À première vue, on aurait pu s’interroger sur la viabilité de cette histoire de lapins transposée à la scène ; car oui, « Watership Down » nous plonge au cœur de la vie d’un gang de lapins lancés sur les routes alors qu’une catastrophe menace de ravager leur garenne. Bien décidés à sauver leur peau, les quatre lapins sur lesquels le duo Blanchard-Betbeder a choisi de concentrer la fable nous conduisent ainsi dans une véritable odyssée, de garenne en garenne, de forêts en plaines, à la recherche d’un nouvel habitat.

Car la beauté de cette fable réside bien dans cette histoire toujours répétée, celle de la quête de la terre promise, à laquelle la voix des lapins ajoute à l’aspect prophétique une dimension écologique : comment trouver un lieu habitable à l’heure où nos écosystèmes sont menacés de toutes parts ? Comment, malgré les catastrophes à venir, partir en quête d’un ailleurs et s’accorder le droit à l’utopie ? La justesse de la mise en scène du jeune duo réside ainsi dans le fait d’incarner ces lapins comme des hommes, munis de leurs sacs à dos de routards, et non de jouer leur animalité ; celle-ci intervient bien plus par interstices, dans la poésie de courts moments d’incarnation gentiment comiques (nous nous souviendrons de la patte blessée de l’oiseau incarné quelques instants par Dimitri Doré) ou par superposition dans l’esprit du spectateur, par cette voix off qui ne cesse de nous ramener vers le monde poétique des lapins, celui de la littérature, lorsque nous serions trop tentés par celui des hommes et de ce qui se déroule sur scène.

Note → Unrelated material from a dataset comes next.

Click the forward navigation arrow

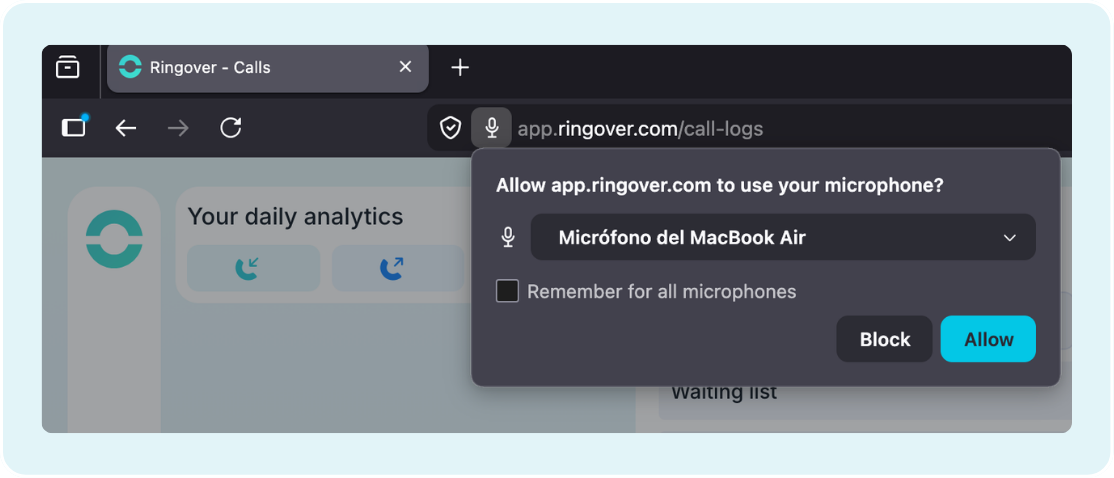point(178,128)
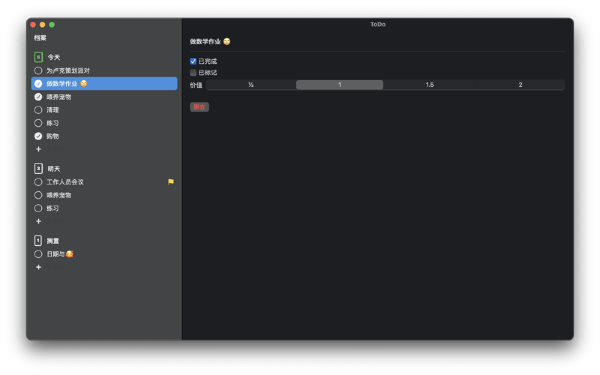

Se produit dès lors une drôle de rencontre très réussie entre la puissance d’un langage poétique qui nous fait nous promener en esprit dans la garenne et celle proprement visuelle d’une scénographie ingénieuse (Adeline Caron), à la croisée de la clairière et d’un espace de fin du monde. Si certains détails de l’odyssée nous échappent parfois, éventuellement en raison de la multiplicité des événements contés et des différents rôles de lapins qui se marchent sur la queue, reste de « La Terre entière sera ton ennemie » la sensation d’une épopée nous rappelant à nos proximités refoulées avec le monde animal et à son potentiel de liberté, nous invitant à revêtir à notre tour une peau de lapin, peut-être, et à partir courir dans la garenne.